Im Theater ostentativ lümmeln: Das wäre meine persönliche Rache am gespreizten Theaterpublikum. Dass davon heute zu wenig da sind, wurmt mich jetzt wieder ein bisschen. Dafür deutet der Mittdreißiger, den ich mit seiner Freundin zuvor im Foyer gesehen habe, auf mich. Leider kann ich seinem Gesichtsausdruck nicht entnehmen, ob er seine Begleitung etwas entrüstet darauf aufmerksam macht, dass hier jemand lümmelt, oder ob er mir neidig ist, dass ich meinen Kopf auf ein sanftes Ruhekissen aus Ärmeln betten kann, welches, von der Brüstung gestützt, den komfortabelsten Theatergenuss verspricht, den der dritte Rang zu bieten hat. Gut, dass er nicht sieht, wie ich meine Beine zwischen Sitz und Brüstung quer legen muss, um meinen Oberkörper nahe genug an den Balkon zu bekommen. Mit Komfort hat das nämlich wenig zu tun. Aber man gewöhnt sich daran, so wie man sich im Flugzeug an die zu engen Sitze gewöhnt, schon allein deswegen, weil man keine andere Wahl hat.

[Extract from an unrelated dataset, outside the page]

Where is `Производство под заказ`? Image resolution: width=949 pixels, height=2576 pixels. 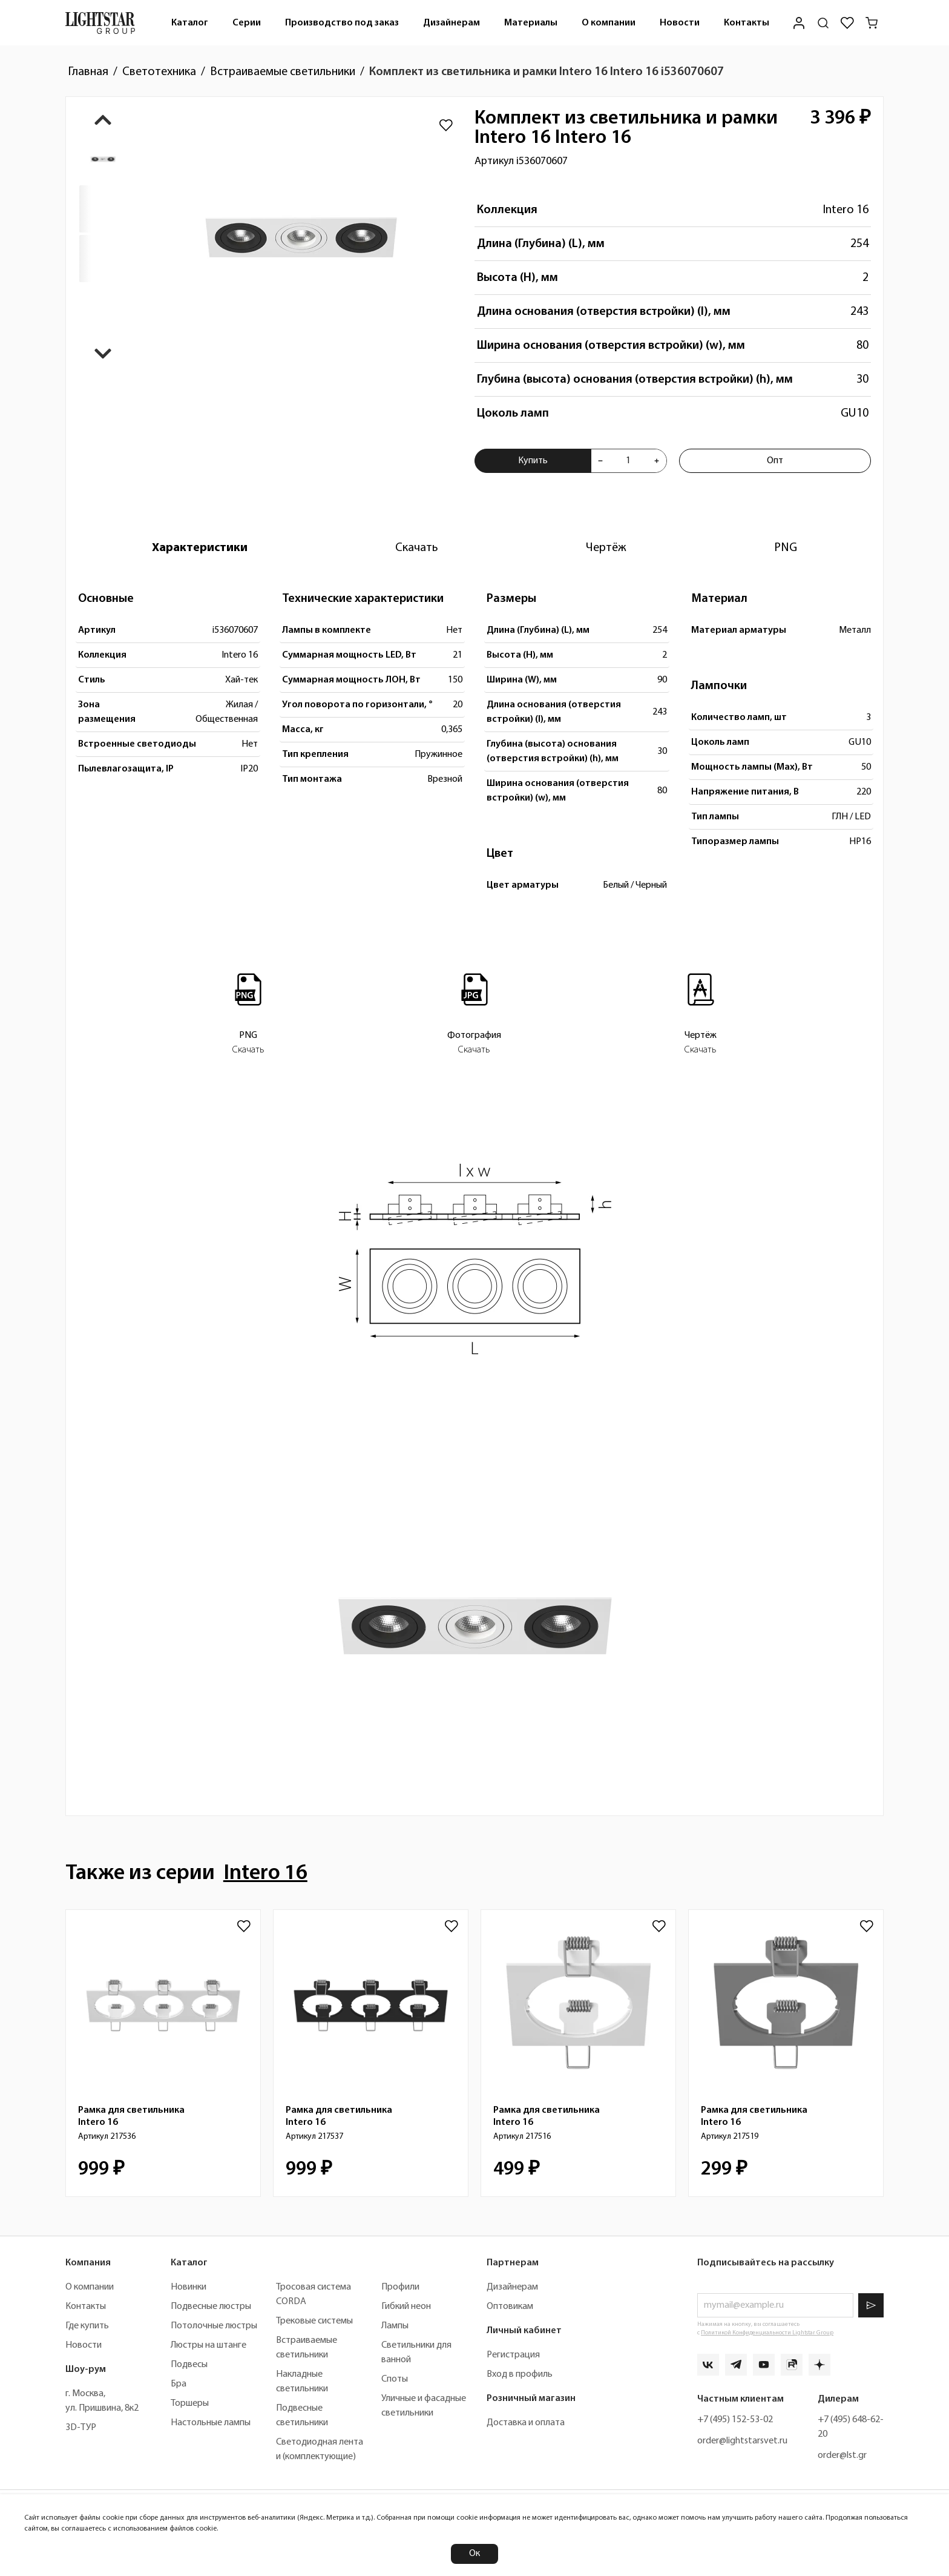 Производство под заказ is located at coordinates (342, 23).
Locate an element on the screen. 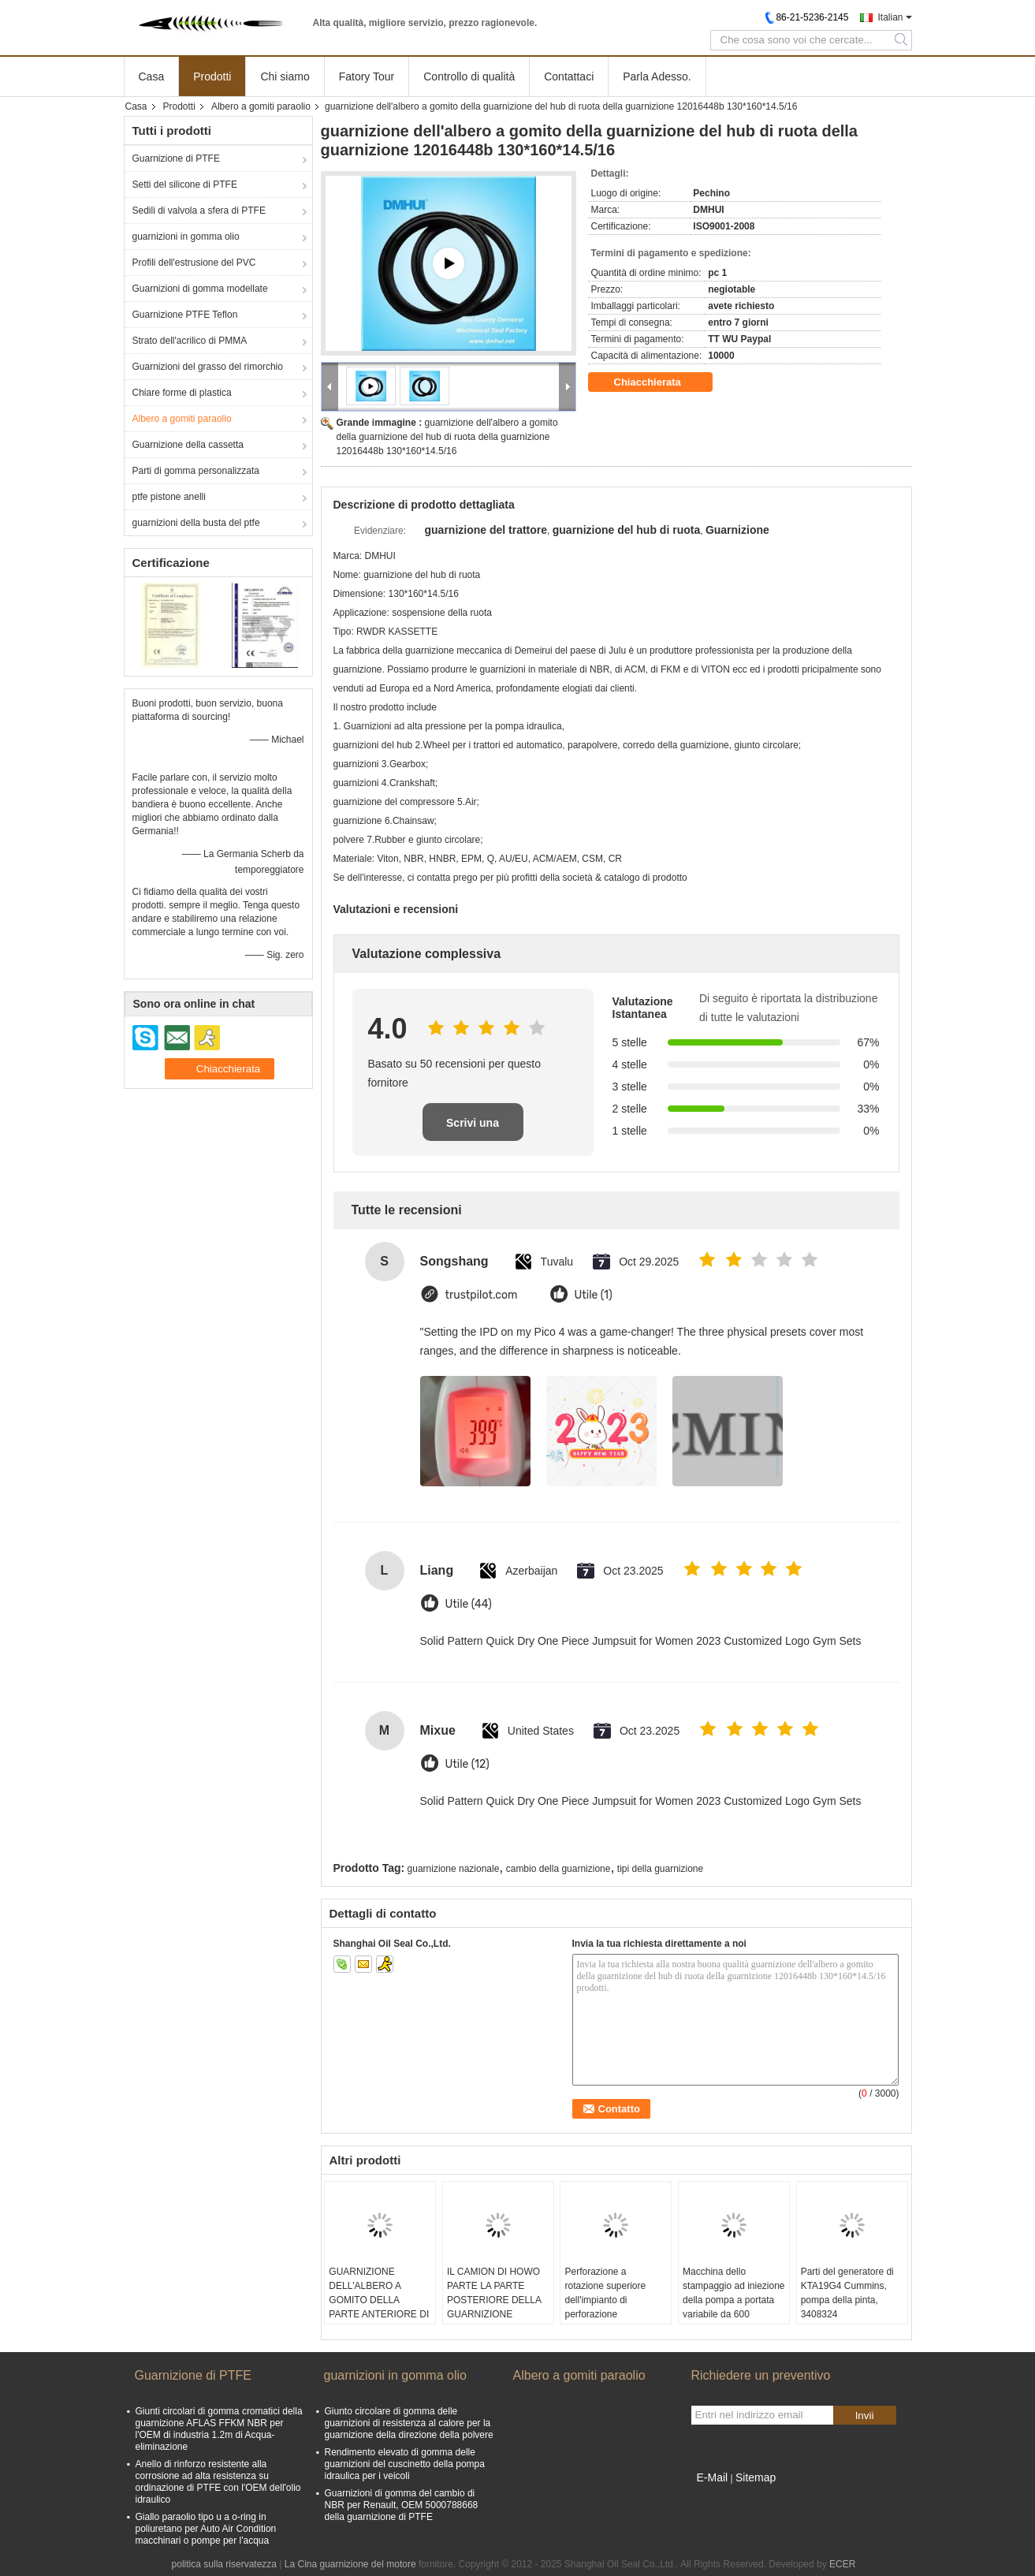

Warum sind wir eigentlich hier? Weil Thomas Glavinic uns in seinen Roman hineingeschrieben hat und wir deswegen neugierig sind, wie die Szene auf der Bühne verarbeitet wird. Aitzerl, der Kellner aus jenem Grazer Lokal, das der Szene im Buch als Vorbild dient, hat gesagt, dass, wenn er sich selbst als Figur auf der Bühne entdeckt, er im Theatersaal aufspringen und „Das bin doch ich!“ schreien wolle. Was zunächst nach einer ganz witzigen Idee geklungen hat, wirft jetzt, da wir tatsächlich im Theater sitzen, doch einige praktische Fragen auf. Was, wenn ihn gar keiner hört, weil dieser Satz vom dritten Rang gerufen vermutlich akustisch gar nie seinen Weg ins Parterre findet? Und falls doch: Wie soll der Rest des Publikums den aufgesprungenen Aitzerl erkennen? Von unten sieht man doch über den Balkon des dritten Rangs gar nicht drüber. Vielleicht ließe sich noch ein empört erhobener Finger erkennen. Aitzerl müsste sich, um erkannt zu werden, den Oberkörper auf die Brüstung legen und nach unten schauen, dem Foyerpublikum geradewegs in die erstaunten Gesichter. Und dazu müsste er einen Finger fuchtig nach vorne strecken. Dann allerdings würden die Theaterbesucher im Parterre womöglich glauben, er versuche sich an einer Nachstellung dieser Türkenfigur, die sich aus einem Sims des Palais Saurau in der Sporgasse lehnt. Und wenn sie ihn dann sehen, was dann? Hören die Schauspieler zu spielen auf? Erwartet Aitzerl sich Zurufe wie „Was, echt?“, „Oag!“ oder „Geil!“? Über solche Dinge sollte man sich aber gar keine Gedanken machen. Das große „Was dann?“ hat ja schon zu viele gute Ideen im Keim erstickt.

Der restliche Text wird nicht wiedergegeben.